Behaviors of CA API Gateway process nodes during DB replication failures and updates
search cancel

Behaviors of CA API Gateway process nodes during DB replication failures and updates

book

Article ID: 415241

calendar_today

Updated On:

Products

CA API Gateway

Issue/Introduction

To allow temporarily database failure during a production CA API Gateway implementation, the CA API Gateway applicance form factors suggested a particular master-master configuration using the embedded MySQL database.

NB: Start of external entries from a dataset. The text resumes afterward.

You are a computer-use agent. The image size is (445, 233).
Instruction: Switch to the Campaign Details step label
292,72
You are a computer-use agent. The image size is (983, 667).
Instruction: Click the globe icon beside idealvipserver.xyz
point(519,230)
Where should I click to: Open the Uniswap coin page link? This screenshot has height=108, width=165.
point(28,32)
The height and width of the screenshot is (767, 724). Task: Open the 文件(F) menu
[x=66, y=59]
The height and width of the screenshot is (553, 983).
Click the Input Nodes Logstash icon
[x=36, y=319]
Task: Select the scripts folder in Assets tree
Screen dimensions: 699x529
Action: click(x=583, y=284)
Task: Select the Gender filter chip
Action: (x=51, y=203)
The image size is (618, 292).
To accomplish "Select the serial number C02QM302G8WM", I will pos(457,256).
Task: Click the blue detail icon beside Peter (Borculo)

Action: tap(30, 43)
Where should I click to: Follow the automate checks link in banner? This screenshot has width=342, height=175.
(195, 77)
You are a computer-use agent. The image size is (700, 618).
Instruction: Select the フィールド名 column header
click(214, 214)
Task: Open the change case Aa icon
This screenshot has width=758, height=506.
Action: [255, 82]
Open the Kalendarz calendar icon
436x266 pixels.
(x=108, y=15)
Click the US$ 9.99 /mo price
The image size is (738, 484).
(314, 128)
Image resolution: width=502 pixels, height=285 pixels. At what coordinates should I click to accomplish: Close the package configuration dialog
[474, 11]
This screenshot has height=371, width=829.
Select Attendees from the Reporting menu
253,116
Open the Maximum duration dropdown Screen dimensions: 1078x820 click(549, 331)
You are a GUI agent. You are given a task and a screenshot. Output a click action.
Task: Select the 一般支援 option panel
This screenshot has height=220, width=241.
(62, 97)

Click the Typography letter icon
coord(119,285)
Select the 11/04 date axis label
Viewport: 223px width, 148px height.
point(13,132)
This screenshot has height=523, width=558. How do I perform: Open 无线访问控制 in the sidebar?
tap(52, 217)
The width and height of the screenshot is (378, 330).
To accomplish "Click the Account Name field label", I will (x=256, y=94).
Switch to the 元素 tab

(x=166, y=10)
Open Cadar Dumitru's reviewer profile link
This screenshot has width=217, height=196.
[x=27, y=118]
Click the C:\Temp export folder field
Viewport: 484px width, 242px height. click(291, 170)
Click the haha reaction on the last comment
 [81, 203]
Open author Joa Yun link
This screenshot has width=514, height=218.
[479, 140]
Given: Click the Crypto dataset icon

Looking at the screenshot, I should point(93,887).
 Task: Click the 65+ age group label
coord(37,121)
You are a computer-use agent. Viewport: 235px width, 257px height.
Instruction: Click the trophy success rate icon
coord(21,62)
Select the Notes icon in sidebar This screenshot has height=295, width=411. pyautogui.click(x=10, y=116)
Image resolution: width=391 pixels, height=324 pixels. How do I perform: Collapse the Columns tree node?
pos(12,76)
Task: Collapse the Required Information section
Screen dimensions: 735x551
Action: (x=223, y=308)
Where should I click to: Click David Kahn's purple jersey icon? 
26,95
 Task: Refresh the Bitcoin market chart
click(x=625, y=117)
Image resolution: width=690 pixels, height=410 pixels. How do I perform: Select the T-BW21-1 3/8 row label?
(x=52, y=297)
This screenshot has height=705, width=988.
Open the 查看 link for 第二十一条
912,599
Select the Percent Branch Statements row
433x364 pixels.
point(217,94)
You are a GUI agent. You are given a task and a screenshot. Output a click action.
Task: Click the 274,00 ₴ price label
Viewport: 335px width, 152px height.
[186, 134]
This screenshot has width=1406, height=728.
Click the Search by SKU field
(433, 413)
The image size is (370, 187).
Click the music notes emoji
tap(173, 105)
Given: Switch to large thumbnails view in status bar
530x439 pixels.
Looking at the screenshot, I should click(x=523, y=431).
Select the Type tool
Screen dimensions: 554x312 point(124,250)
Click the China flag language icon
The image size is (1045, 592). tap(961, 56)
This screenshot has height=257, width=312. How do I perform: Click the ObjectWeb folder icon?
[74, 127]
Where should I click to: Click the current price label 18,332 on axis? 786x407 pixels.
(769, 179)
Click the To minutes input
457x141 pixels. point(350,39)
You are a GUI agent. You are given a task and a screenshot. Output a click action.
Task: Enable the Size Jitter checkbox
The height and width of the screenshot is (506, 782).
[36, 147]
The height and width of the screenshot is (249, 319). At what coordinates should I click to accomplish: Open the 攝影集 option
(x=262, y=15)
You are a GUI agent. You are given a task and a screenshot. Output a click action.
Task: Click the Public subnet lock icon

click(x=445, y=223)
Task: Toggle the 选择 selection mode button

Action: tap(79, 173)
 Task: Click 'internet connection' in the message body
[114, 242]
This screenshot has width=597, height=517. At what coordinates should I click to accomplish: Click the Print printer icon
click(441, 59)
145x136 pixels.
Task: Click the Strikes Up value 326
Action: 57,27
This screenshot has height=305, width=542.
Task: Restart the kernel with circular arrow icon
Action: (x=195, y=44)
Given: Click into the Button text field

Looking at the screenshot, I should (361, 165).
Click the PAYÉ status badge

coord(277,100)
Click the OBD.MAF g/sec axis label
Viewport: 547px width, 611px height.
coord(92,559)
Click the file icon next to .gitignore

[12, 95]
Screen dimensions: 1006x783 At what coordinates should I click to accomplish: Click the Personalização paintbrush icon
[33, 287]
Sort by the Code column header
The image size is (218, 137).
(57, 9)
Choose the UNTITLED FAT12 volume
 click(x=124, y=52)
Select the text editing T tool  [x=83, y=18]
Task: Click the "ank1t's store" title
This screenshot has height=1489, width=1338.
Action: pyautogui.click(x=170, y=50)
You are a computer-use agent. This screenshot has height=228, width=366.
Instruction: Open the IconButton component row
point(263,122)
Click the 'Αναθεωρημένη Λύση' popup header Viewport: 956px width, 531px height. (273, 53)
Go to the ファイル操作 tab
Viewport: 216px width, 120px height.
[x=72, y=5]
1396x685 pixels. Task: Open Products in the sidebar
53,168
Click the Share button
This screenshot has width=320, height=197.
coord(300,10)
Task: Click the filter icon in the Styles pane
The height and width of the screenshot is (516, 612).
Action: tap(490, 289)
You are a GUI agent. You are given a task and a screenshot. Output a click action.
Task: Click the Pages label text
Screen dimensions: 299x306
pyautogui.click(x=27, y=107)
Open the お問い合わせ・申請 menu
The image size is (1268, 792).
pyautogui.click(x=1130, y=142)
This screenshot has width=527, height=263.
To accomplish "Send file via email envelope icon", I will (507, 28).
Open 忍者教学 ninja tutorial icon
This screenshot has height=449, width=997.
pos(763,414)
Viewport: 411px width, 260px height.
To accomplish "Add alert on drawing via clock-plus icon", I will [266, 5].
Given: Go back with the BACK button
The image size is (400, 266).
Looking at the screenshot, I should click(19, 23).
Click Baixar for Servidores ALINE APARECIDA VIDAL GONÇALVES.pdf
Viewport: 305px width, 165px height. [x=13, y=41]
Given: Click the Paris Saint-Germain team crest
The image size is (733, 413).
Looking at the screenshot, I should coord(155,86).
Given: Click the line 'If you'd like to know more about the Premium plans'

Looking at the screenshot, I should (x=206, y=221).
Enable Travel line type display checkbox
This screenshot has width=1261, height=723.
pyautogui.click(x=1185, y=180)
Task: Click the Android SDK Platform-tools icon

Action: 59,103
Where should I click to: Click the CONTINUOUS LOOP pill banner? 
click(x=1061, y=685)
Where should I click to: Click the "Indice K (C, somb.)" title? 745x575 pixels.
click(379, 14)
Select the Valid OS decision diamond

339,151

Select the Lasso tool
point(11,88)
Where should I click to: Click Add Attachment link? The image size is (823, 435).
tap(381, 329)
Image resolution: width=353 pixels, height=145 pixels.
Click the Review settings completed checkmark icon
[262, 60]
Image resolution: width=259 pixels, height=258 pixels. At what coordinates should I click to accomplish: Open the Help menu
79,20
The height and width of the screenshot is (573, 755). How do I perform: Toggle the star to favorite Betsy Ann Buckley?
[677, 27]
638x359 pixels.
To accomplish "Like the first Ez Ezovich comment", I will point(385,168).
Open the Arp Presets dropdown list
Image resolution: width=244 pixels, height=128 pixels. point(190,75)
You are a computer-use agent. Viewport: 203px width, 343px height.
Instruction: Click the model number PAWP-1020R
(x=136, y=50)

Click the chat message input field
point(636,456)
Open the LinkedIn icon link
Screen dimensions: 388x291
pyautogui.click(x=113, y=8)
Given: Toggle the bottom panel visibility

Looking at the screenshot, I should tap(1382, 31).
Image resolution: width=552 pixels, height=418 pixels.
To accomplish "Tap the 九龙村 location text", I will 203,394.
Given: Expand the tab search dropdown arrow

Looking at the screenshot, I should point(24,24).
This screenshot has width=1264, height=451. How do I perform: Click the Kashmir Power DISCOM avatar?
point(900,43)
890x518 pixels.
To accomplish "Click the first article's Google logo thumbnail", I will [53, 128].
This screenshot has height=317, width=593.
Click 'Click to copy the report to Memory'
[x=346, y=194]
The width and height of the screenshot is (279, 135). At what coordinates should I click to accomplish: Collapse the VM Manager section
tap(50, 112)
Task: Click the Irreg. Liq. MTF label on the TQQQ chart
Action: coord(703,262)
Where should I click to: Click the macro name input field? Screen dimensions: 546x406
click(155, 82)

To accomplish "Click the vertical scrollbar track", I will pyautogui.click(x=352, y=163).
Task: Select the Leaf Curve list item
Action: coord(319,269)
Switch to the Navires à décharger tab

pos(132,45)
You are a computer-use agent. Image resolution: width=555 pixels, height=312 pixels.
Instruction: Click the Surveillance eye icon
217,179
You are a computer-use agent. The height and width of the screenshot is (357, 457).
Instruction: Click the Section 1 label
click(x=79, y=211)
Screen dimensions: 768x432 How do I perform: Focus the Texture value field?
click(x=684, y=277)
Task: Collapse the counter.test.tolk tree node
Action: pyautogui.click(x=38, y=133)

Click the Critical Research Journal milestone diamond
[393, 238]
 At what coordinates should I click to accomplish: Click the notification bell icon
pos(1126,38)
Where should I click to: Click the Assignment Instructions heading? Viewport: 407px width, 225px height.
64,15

Customers want to know how a simple stopped database engine and on-going usage of the production system will impact the behaviors of the CA API Gateway processing nodes.

Environment

Component: CA API Gateway 11.x Appliance Form Factor

Resolution

This article provides a test that was performed by a Broadcom Support engineer hoping to help anwer the question raised by customers:

The test is performed using a two-node cluster built from CA API Gateway 11.0 Software Form Factor:

node 1 contains primary DB
node 2 contains secondary DB

node 1 use node 1 as primary DB and node 2 as secondary DB
node 2 use node 1 as primary DB and node 2 as secondary DB

This configuration is based on a suggestion documented in the CA API product document.

Now the test flow:

S1. everything is working
S2. shut down DB on node1 (primary)
S3. wait 5 minutes to allow the connections all re-stablished, (both nodes are connected to the secondary DB)
S4. use Policy Manager to connect to node 2
S5. modify policy through node 2, at the moment policy is written into the secondary DB on node 2
S6. test browser against both node 1 and node 2 and they all respond correctly (base on the modification done to secondary DB on node 2)
S7. shutdown DB on node 2 (now both DBs are down)
S8. wait 5 minues and use a browser to connect to node 1, did not try node 2, presumably it would behave the same, and see that the browser was unable to get a response from node 1 and timeout <--- node timeout when no DB connection is available.
S9. start DB on node 1 (primary)
S10 wait 5 minutes to allow node 1 connects back to DB on node 1(since the updates were written to DB on node 2), node 1 behaves the same way as what it did before updates done to DB on node 2 <-- node 1 behaves as if no policy was ever updated, even though it was using policies on DB2 after updates were first made 
S11 start DB on node 2 (secondary)
S12 wait 5 minutes and the replication resumed from secondary DB on node 2 to primary DB on node 1 (as it should be)
S13 wait 5 minutes to see node 1 start using updated policies originally made to secondary DB on node 2, presumably because primary DB on node 1 has caught up updates made to the secondary DB on node 2 through the master-master replication configuration.